_Problem_. Please return, word for word, the part of the Costa Rica retirement excerpt from "I encourage you" to "days a week.".

_Excerpt_.
• • • • • • •

It is better to be poor in Costa Rica than the United States

Also because I know that there are people from the States living here on no other income than their monthly Social Security check. A person can live solo here on a thousand dollars a month, though very simply. For residency (like Green Card in States) you must prove income of at least $1,000 a month. I think it would be much more difficult to live on that in the states! (And by the way, I meet that requirement by having my SS Check auto-deposited in my Costa Rica bank account. )

In fact there is a whole website & tour/conference program here entitled Retire in Costa Rica on Social Security.  George supposedly shows you how to do it. (Disclaimer: I have not participated in his tour/program but like his concepts and his Intro Video!) On his site he quickly refers you to another blog/website that I know from experience helps you with specific budgeting:  Retire for Less in Costa Rica.  I highly recommend their newsletter/blog as the best for someone retiring here on a tight budget. It just may be my favorite newsletter on retiring in Costa Rica!

Remember that a large number of Ticos live here on less than a thousand dollars a month (even families). They do not travel somewhere every month like me nor have some of the luxuries I have, nor eat out in restaurants, but they are very happy and live productive lives in one of the happiest countries in the world. And like me, most have no car!   🙂   That is one of my biggest savings and helps me to afford my monthly travels, thanks in part to affordable public transportation!

I do not talk budget/expenses much – not the focus of my blog – but it is the purpose of the two blogs linked above. If you are concerned about affording retirement in Costa Rica, you must subscribe to the Retire for Less in Costa Rica blog/newsletter and check out the social security one.

Then come experience the tranquil life of adventure and happiness in the land of Pura Vida  –  Rich or Poor!     🙂

The Feature Photo is a current shot of the fading graffiti on the wall behind our public college-prep high school, Colegio Liceo Atenas. It may not have been intended to represent poverty, but it seems to fit for me.  🙂   The phrase written to the left of the face, No dejemos que los niños pierdan su sonrisa.   is roughly translated:   “Let’s not let the kids lose their smile.”   And the schools along with the Catholic Church work hard to help those in poverty, especially children. I find happy children in the poorest neighborhoods I walk through. As my grandmother used to say, “In life you do the best you can with what ya’ got.”    🙂    And that is . . .  

¡Pura Vida!

“Hardships” Americans Have Here

Christopher Howard’s Blog “Live in Costa Rica” quoted a list of things from still another blog call “Tico Bull.” It is titled:    WHAT IS CONSIDERED NORMAL IN COSTA RICA, BUT NOT ACCEPTED BY FOREIGNERS

I encourage you to follow the above link to his original article and maybe get acquainted with his blog. BUT, I wanted to “update” or add my comments to the list in dark red that he copied from Tico Bull below:

The following list is a generalization, though, so obviously doesn’t apply to all Americans and Canadians.

  • Not being able to pay a bill by mail (send in a cheque). In the past, you had to go to a particular business to pay a bill, now it can be paid online or at the bank or supermarket, but no check in the mail. Through my local bank I have all my regular bills “auto debit” paid automatically except my rent because my landlord uses a different bank. 
  • Not being able to receive mail at your home, six days a week.

• • • • • • •

_Extracted records_.
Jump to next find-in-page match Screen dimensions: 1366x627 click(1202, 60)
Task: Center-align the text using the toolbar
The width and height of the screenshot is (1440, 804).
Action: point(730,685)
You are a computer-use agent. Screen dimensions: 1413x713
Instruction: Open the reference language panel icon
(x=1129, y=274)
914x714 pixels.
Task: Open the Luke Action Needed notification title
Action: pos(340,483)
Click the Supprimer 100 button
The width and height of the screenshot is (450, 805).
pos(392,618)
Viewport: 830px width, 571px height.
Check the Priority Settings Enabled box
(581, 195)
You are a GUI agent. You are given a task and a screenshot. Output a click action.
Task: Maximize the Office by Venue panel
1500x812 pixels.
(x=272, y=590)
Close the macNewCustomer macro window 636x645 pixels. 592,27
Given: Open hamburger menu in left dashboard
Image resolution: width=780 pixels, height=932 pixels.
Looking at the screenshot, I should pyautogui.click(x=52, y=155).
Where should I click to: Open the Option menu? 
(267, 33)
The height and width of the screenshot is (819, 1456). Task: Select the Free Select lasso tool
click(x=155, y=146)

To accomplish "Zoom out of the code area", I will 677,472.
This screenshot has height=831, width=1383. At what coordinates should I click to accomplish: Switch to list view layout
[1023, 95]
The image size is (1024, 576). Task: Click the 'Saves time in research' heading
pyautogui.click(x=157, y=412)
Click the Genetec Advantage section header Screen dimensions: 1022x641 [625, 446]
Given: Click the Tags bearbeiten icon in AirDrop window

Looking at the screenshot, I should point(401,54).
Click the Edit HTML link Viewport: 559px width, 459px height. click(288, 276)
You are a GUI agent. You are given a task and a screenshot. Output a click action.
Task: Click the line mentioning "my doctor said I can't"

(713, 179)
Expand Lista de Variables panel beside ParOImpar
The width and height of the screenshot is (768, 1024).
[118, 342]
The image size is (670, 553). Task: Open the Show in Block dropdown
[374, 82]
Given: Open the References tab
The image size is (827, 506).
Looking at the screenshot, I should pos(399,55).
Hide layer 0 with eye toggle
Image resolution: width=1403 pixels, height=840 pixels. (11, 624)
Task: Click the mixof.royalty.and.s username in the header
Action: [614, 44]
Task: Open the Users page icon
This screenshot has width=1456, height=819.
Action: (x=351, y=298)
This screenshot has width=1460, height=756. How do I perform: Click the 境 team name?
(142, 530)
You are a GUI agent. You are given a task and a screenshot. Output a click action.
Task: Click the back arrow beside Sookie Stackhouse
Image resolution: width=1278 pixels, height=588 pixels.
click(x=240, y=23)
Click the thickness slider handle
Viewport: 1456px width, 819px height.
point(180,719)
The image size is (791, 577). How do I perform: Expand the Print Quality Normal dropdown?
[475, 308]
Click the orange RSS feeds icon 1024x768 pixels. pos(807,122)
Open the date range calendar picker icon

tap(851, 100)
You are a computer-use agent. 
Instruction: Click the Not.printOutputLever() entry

• • • • • • •

_Expected output_.
I encourage you to follow the above link to his original article and maybe get acquainted with his blog. BUT, I wanted to “update” or add my comments to the list in dark red that he copied from Tico Bull below:

The following list is a generalization, though, so obviously doesn’t apply to all Americans and Canadians.

  • Not being able to pay a bill by mail (send in a cheque). In the past, you had to go to a particular business to pay a bill, now it can be paid online or at the bank or supermarket, but no check in the mail. Through my local bank I have all my regular bills “auto debit” paid automatically except my rent because my landlord uses a different bank. 
  • Not being able to receive mail at your home, six days a week.